An AAA Local User Cannot Be Created Due to Incorrect Password Setting
Possible Causes
- The length of the user password does not meet requirements.
- The complexity of the user password does not meet requirements.
- The password contains forbidden words.
Procedure
- Handle the problem according to the error message.
Error Message
Possible Cause and Verification
Solution
Error: The password length must range from 8 to 128.
NOTE:The password length range from 8 to 128 is an example. The actual password length depends on the configuration on the device.
The minimum password length is configured on the device or the security policy function is enabled on the device for local accounts. The password length does not reach the minimum length.
Run the display this command in the AAA view to verify the following items:
- If the local-user policy password min-len command has been executed, the device is configured to limit the minimum length of passwords.
- If the undo local-user policy security-enhance is not executed, the security policy function is enabled on the device for local accounts. The password must contain at least eight characters.
When you create a local user, the password length must be longer than the minimum password length configured on the device.
Error: New password must contain at least one capital letter, one symbol and one number.
The complexity check is enabled for local user passwords. The configured password does not contain digits, upper-case letters, or special characters (excluding spaces and question marks). The password can contain spaces if it is put within double quotation marks ("").
Run the display this command in the AAA view to check whether the local-user policy password complexity-enhance command has been executed.
The password of a local user must contain one or more digits, upper-case letters, and special characters with the exception of spaces and question marks (?). The password can contain spaces if it is put within double quotation marks ("").
Error: Password is too simple, it should include capital, lowercase, number and special character.
The security policy function is enabled on the device for local accounts. The configured password does not contain digits, upper-case letters, lower-case letters, or special characters (excluding spaces and question marks). The password can contain spaces if it is put within double quotation marks ("").
Run the display this command in the AAA view to check whether the undo local-user policy security-enhance command has been executed.
The password of a local user must contain one or more digits, upper-case letters, lower-case letters, and special characters with the exception of spaces and question marks (?). The password can contain spaces if it is put within double quotation marks ("").
Error: Admin device's new password should not include the username or username revert.
NOTE:The user name device is an example.

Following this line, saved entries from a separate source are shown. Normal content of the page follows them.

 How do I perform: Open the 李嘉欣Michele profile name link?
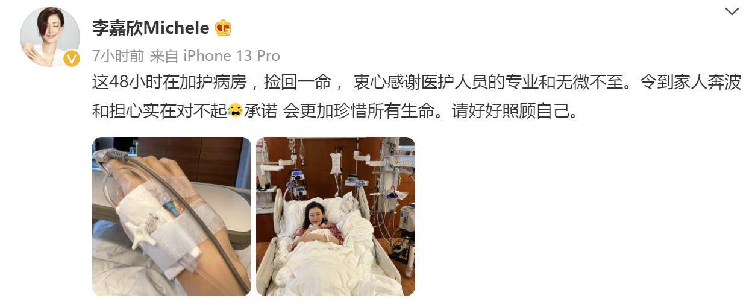(x=151, y=28)
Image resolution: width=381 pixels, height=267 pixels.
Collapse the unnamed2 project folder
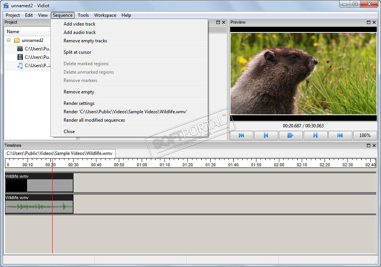[x=9, y=40]
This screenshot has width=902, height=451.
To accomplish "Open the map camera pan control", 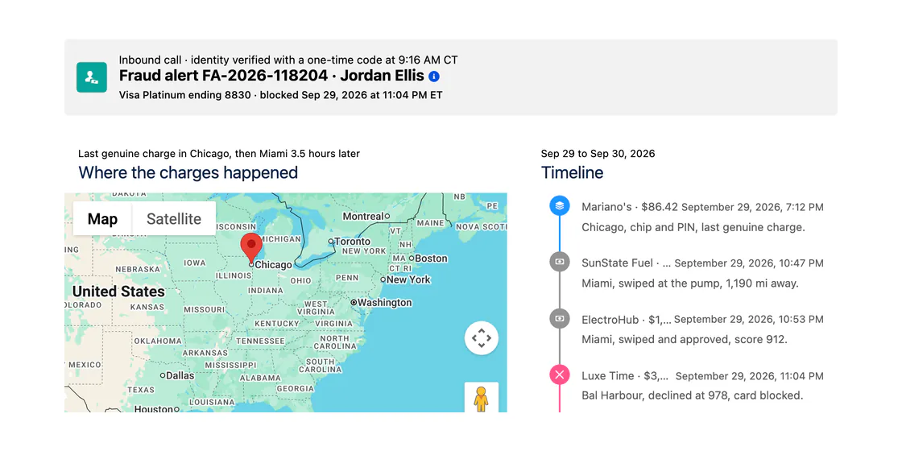I will click(482, 338).
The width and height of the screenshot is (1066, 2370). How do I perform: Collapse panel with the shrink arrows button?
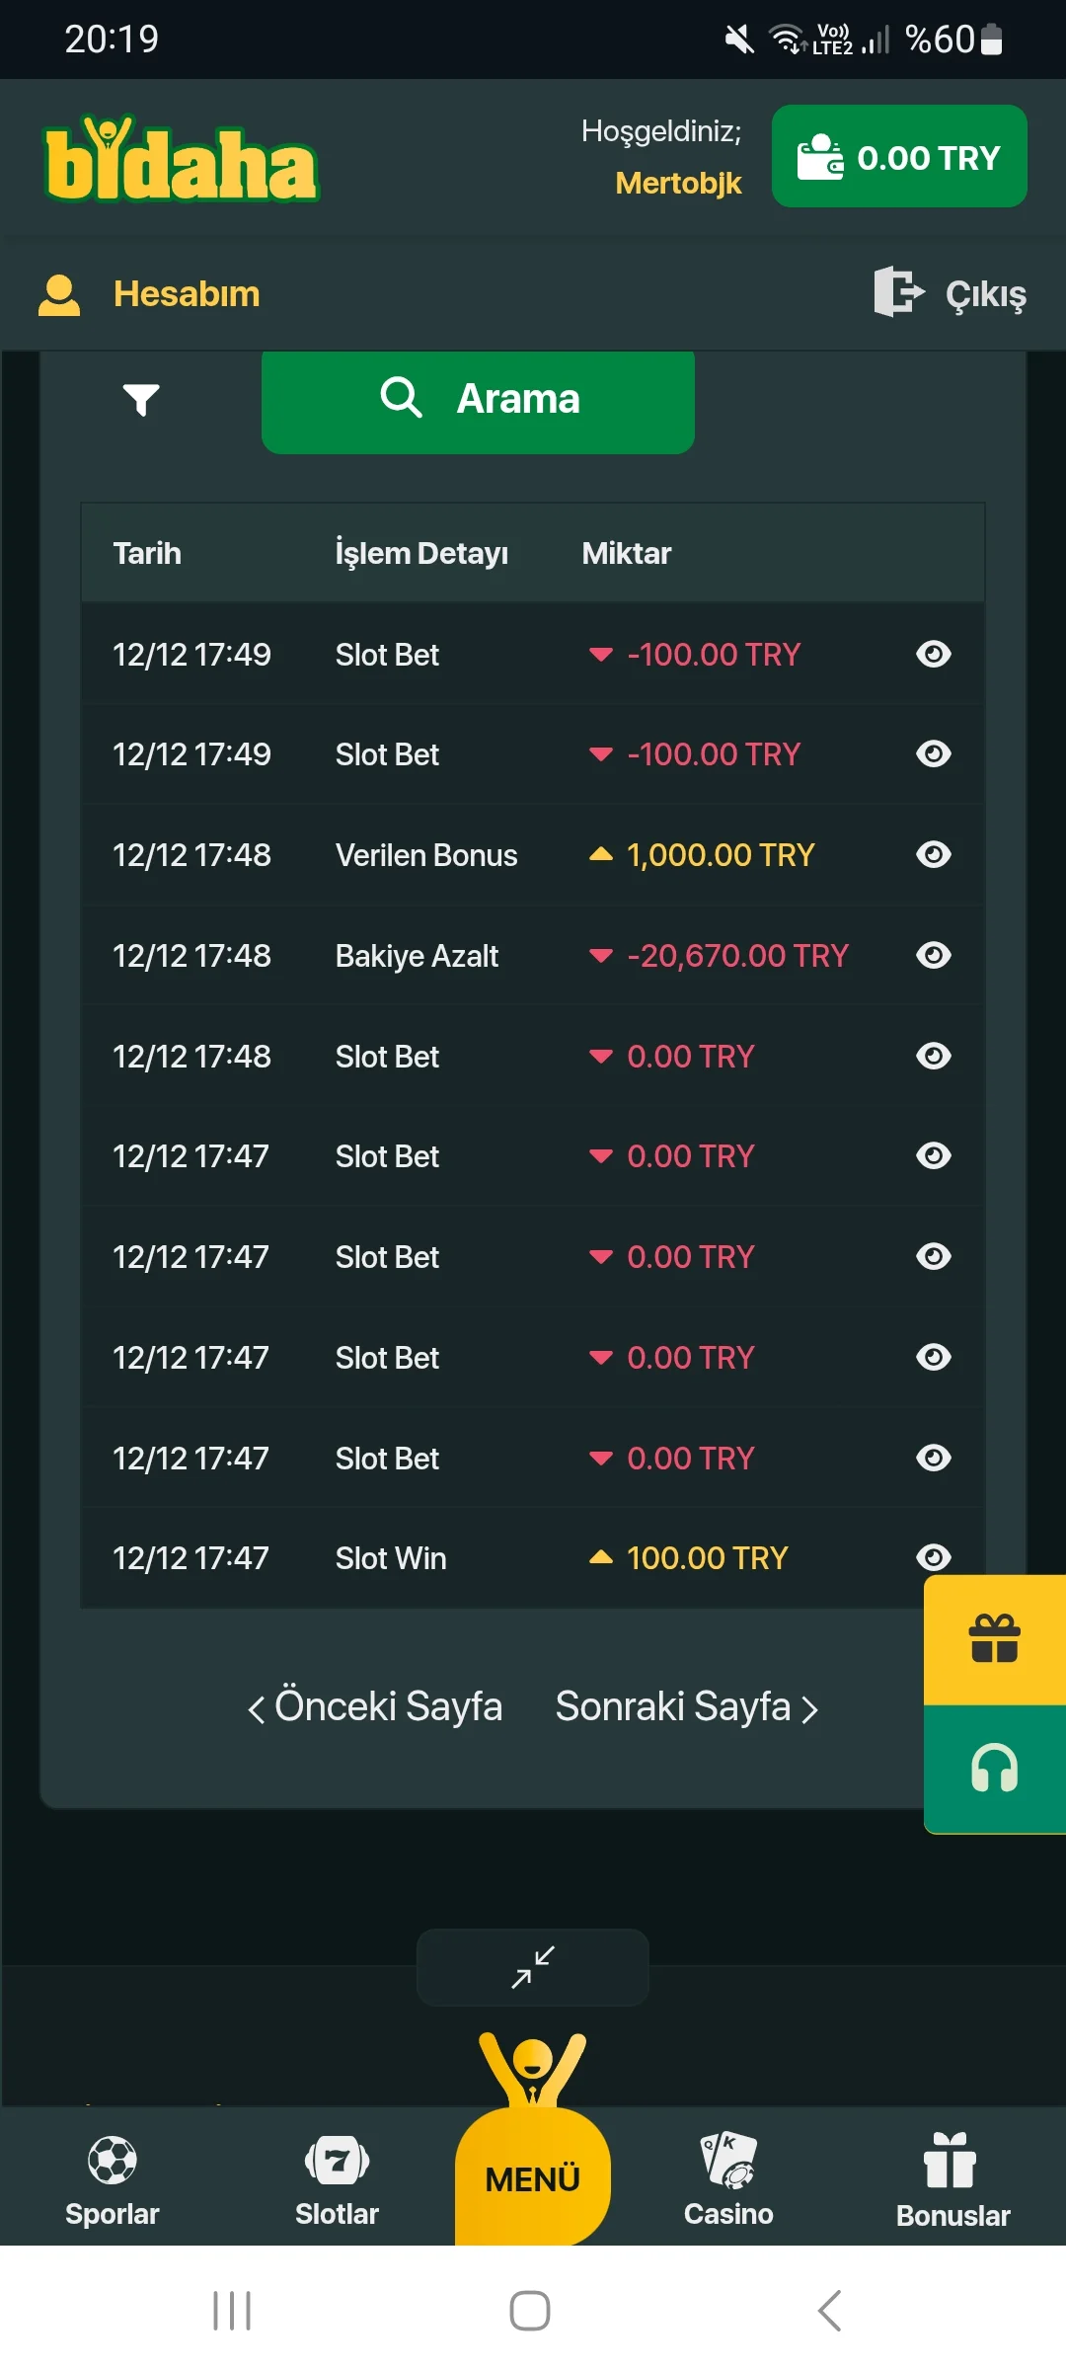tap(533, 1967)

The actual user name depends on the configuration on the device.
The security policy function is enabled on the device for local accounts, and the configured password contains the user name or the user name in inverse order.
Run the display this command in the AAA view to check whether the undo local-user policy security-enhance command has been executed.
The password of a local user cannot contain the user name or the user name in inverse order.
Error: The password is too simple, it should not contain forbidden words.
Forbidden words are configured on the device for passwords, and the configured password contains one or more forbidden words.
Run the display this command in the password security view to check whether the forbidden word command has been executed.
The password of a local user cannot contain any forbidden word.
If both the security policy function and minimum password length are configured on the device, the stricter condition is used.
For security purposes, you are advised not to cancel the preceding security configurations.